Karena sudah mulai pulih saya lalu pergi ke dokter lain untuk memeriksakan alergi saya yang sangat hebat ini. Saya sudah tidak tahan dengan mata yang super guataaaaaal, hidung yang meler dan air mata yang keluar padahal tidak sedang menangis. Karena saya belum pernah dicek alergi maka dokter menyarankan saya cek alergi, jadi disuntiklah lengan kiri saya untuk diambil darahnya, hiiiiii saya pingin teriak ketakutan rasanya kalau gak gengsi saat itu! Dokter memang memvonis saya alergi serbuk bunga dari pohon sugi, dan lagi-lagi saya membawa pulang segepok obat alergi dari klinik. Obatnya terdiri dari tiga jenis, obat semprot hidung untuk mengurangi peradangan di hidung, obat berupa pil 2 jenis, dan obat tetes mata khusus alergi. Saya tidak menyangka obat-obat itu sangat manjur sekali karena biasanya obat Jepang tidak sekuat obat Indonesia jadi suka kurang bereaksi di tubuh saya! Setelah saya minum obat dan memakai tetes mata serta obat semprot itu reaksi alergi terhadap serbuk bunga jauuuuuh berkurang. Rasanya kembali jadi manusia normal yang tidak sibuk kucek-kucek mata sepanjang waktu, hehehhe...

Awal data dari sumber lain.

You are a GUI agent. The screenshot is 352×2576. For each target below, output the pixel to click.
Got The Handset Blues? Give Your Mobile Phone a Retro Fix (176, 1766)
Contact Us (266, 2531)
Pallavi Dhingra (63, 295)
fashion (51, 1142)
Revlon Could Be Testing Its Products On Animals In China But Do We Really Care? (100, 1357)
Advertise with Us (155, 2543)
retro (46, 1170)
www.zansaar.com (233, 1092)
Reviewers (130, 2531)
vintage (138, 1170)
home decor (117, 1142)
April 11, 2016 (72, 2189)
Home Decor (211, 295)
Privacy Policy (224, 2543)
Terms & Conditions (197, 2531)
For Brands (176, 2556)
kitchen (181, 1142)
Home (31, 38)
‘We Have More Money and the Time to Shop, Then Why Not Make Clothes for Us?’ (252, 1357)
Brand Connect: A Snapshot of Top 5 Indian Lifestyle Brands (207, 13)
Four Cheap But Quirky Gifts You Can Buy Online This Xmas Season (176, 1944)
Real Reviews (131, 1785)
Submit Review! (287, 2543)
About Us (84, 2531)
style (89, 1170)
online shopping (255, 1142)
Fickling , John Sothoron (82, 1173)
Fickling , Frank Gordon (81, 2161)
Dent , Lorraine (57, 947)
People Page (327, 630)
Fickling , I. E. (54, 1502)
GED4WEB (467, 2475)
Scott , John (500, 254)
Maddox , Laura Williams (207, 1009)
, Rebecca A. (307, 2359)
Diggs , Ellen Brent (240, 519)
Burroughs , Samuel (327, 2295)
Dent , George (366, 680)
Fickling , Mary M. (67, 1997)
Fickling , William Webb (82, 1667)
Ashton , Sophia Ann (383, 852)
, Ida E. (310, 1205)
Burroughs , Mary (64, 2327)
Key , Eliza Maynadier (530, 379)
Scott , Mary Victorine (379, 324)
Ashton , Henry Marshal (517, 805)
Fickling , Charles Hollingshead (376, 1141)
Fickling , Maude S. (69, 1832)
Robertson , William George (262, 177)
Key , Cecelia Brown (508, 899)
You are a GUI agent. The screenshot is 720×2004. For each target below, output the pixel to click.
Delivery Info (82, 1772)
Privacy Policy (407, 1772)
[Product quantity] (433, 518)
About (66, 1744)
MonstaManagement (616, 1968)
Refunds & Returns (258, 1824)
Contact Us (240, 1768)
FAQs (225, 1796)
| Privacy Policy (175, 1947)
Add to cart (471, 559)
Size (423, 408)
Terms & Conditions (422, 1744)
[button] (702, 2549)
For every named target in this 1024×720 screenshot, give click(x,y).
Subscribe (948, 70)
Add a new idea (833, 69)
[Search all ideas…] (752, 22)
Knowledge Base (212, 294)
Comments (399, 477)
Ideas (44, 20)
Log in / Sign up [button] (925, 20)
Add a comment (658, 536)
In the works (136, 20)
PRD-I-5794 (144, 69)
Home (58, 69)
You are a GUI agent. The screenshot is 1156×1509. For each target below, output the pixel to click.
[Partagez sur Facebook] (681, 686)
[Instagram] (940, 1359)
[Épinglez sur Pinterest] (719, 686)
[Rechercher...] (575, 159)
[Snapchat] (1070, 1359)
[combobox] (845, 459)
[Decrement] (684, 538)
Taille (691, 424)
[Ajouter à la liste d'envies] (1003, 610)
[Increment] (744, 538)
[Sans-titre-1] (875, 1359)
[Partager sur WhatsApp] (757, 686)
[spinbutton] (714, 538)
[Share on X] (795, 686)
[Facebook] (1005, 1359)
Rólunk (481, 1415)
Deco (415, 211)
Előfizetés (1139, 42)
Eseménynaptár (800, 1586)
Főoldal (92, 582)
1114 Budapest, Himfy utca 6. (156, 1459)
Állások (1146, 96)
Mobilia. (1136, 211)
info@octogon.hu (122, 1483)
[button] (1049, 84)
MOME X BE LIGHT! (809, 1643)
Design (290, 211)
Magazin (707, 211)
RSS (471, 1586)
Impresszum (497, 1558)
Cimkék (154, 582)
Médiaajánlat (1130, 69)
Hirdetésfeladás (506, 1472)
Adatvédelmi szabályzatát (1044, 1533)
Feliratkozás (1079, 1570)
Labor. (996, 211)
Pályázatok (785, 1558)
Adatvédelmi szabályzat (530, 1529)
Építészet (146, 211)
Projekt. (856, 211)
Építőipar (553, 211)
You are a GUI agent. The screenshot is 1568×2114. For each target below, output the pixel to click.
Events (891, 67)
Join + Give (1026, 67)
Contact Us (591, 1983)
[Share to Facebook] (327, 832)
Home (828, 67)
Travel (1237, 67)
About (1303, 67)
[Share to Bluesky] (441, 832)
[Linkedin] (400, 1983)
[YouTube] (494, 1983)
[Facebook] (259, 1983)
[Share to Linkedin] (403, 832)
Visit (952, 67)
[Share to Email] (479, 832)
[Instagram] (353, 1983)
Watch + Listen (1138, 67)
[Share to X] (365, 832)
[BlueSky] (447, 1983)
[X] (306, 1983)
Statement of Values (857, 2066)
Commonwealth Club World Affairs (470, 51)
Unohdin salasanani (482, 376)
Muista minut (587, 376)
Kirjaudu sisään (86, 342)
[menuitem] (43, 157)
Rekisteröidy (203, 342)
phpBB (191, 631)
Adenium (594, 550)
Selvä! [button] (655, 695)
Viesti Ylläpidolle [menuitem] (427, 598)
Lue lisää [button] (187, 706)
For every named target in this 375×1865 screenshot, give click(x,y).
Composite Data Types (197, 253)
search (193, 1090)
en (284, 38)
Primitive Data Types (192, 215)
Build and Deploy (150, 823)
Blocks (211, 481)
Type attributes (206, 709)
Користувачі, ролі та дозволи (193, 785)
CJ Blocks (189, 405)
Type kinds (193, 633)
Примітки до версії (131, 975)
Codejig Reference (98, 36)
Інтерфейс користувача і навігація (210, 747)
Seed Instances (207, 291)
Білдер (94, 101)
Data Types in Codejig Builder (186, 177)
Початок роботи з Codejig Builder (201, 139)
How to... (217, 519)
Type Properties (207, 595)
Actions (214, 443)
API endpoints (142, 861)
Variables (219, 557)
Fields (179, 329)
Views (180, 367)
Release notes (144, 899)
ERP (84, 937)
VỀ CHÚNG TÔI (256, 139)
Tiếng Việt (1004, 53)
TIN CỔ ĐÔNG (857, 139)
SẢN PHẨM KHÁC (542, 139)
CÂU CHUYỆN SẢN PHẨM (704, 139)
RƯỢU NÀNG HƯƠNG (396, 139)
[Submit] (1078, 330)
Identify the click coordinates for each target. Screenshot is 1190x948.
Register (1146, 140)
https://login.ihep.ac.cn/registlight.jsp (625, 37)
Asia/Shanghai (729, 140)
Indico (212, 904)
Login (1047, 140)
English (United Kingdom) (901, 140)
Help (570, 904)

Ah mudah-mudahan setelah ini tidak ada penyakit-penyakit yang datang kepada kami. Gara-gara sakit ini tumben banget saya 2 minggu penuh ada di rumah, bisa istirahat tanpa lari ke sana kemari. Mungkin memang ini caraNya mengingatkan saya bahwa tubuh saya pun perlu istirahat. Mulai minggu ini saya siap beraktivitas lagi, dan memang dua minggu libur membuat beberapa hal jadi terbengkalai, jadi saya harus mulai tancap gas lagi untuk penelitian dan lainnya!!